Tal y como sugiere este debate, es una creencia bastante generalizada que las franquicias, en especial aquellas del sector de la comida rápida, crean empleos sin futuro. Humoristas como David Letterman tienen muchos chistes sobre el tema. Se escriben libros con títulos como Fast Food Nation (La nación de la comida rápida) o Nickel and Dimed (Pago en calderilla). Incuso Peter Cappelli, director del Center for Human Resources (Centro de Recursos Humanos) de Wharton, admite haber aceptado el prejuicio de que muchas franquicias ofrecen “malos puestos de trabajo”, donde el salario es escaso, las prestaciones son pocas y las oportunidades de formación y promoción limitadas.
Pero Cappelli, profesor de Gestión, y Monika Hamori, profesora de Gestión del Instituto de Empresa en España, decidieron investigar si los hechos corroboran dicha creencia popular. Una de las conclusiones del estudio que acaban de finalizar, titulado “Are Franchises Bad Employers?” (“Franquicias: ¿malos empleadores?”), es que en algunos casos no tiene por qué ser cierta. “Después de controlar por el tamaño y el sector, encontramos poca evidencia de que los empleos son peores en las franquicias; de hecho, podemos demostrar de son mejores que los creados en empresas equivalentes”, escriben.

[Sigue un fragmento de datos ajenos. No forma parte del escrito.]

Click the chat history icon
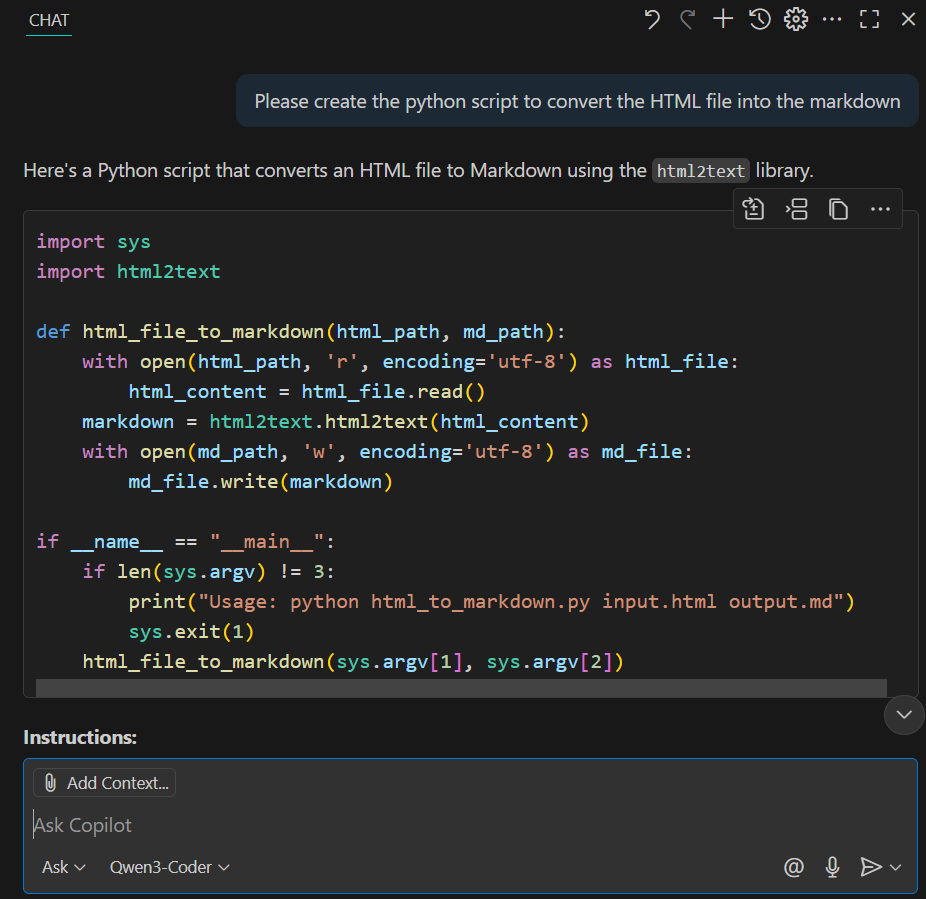The width and height of the screenshot is (926, 899). coord(759,19)
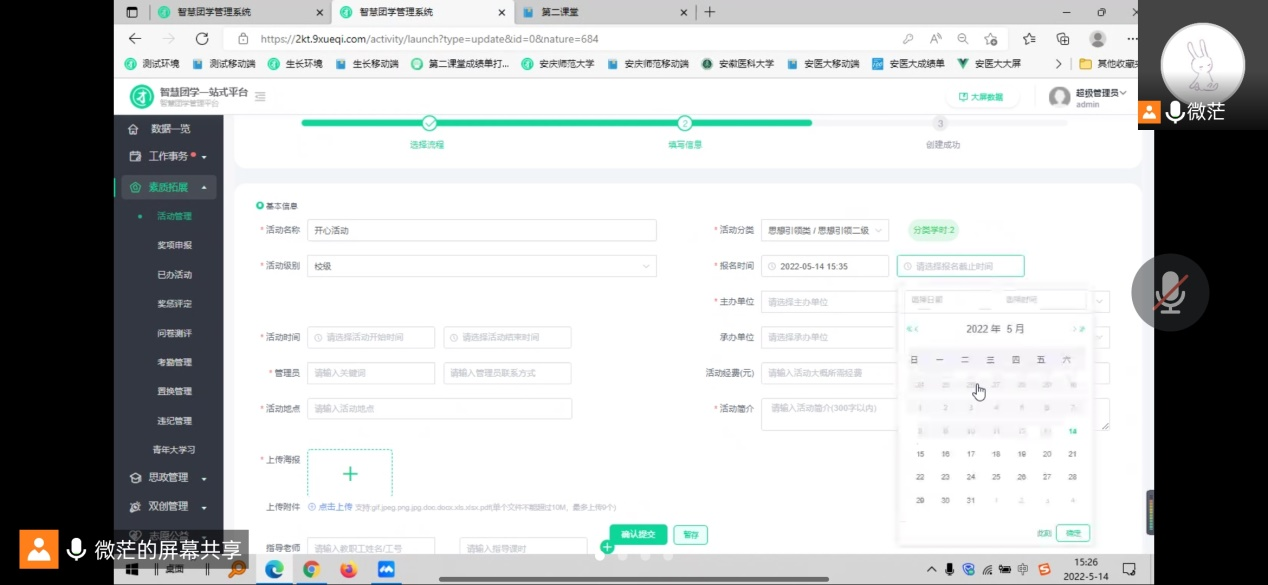Image resolution: width=1268 pixels, height=585 pixels.
Task: Click the browser refresh icon
Action: tap(202, 39)
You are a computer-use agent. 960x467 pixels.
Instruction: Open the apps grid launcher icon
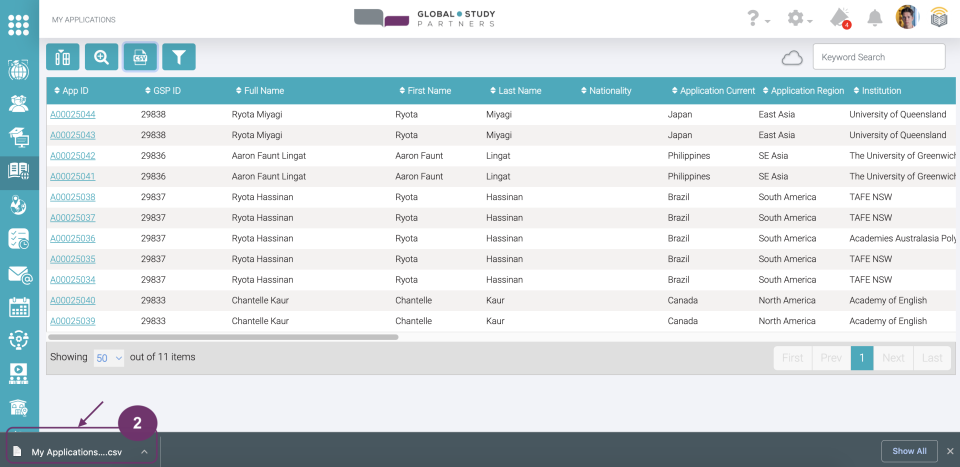18,22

Analizando los datos de un informe nacional sobre empleo diseñado por Cappelli, estos investigadores descubrieron que las franquicias pagaban a sus empleados mejor que las empresas independientes de tamaño similar y pertenecientes al mismo sector; además ofrecían más formación. De hecho, en lo que respecta a formación, las franquicias superaban a sus competidores independientes en dos aspectos: no sólo formaban a un mayor porcentaje de sus empleados sino que, en promedio, además ofrecían más horas de formación por empleado. También eran más propensas a tener una política formal de formación y a utilizar prácticas que precisan la participación de los empleados, como por ejemplo reuniones con el gestor de calidad total. A menudo las reuniones pueden ser aburridas, pero en muchas empresas son una oportunidad para que los empleados den a conocer sus opiniones e ideas.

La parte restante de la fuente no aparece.